Security services have thwarted a planned attack on London similar to the March 11 train bombings in Madrid by Islamic extremists, the British capital’s police chief said on Thursday.
“Thank God to date, and we have had to work extremely hard, we’ve thwarted attacks,” Metropolitan Police Commissioner Sir John Stevens told the BBC.
Asked if his force had stopped a strike on the scale of the Spanish attack, he added: “Yes, I can’t discuss it because of court proceedings — but yes we have stopped a Madrid.”
The morning rush-hour bombings on commuter trains killed 191 people in the most devastating attack in modern Spanish history, just three days before a general election. The attackers claimed to represent al-Qaida in Europe.

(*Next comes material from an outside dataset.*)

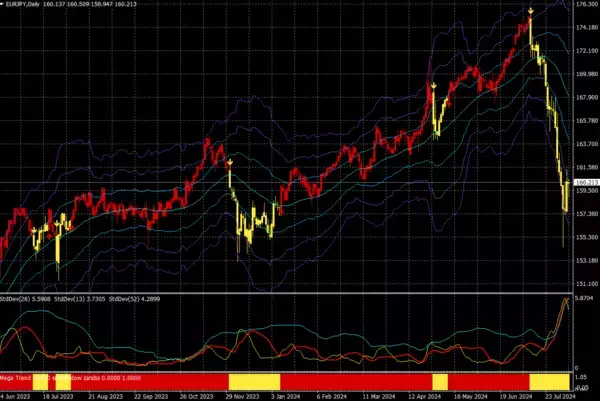Click the StdDev spike at the right edge
600x401 pixels.
566,301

'Hundreds' arrested over various plots
Stevens said “a number” of attacks had been thwarted in London and “hundreds” of terrorist suspects were being processed in British courts, according to extracts on the BBC Web site.
He would not give any details.
Like other senior public figures here, he reiterated that Britain was a prime target for radicals: “The risk of an attack to London has not changed. An attack is still inevitable.”
Only last month, the head of Britain’s security service MI5, Eliza Manningham-Buller, also warned: “There might be major attacks like Madrid earlier this year.”
Britain is considered a target for Islamic radicals due to its coalition with the United States in Iraq.
Although there has been no attack on British soil, the threat was illustrated a year ago with a suicide bombing at a British consulate in Turkey that killed 17 people including the consul general.
Scares and Sept. 11
Critics, however, accuse both British and U.S. authorities of scaremongering, in part to bolster their power.
Britain has arrested more than 600 terrorism suspects since the Sept. 11, 2001, attacks on the United States — but has charged fewer than 100 and convicted only 15.
Also on Thursday, Britain and the United States announced a new agreement to develop counterterrorism technology together.
The accord, signed by Britain’s Home Secretary David Blunkett and U.S. Homeland Security Deputy Secretary James Loy, will allow greater information exchange on security issues.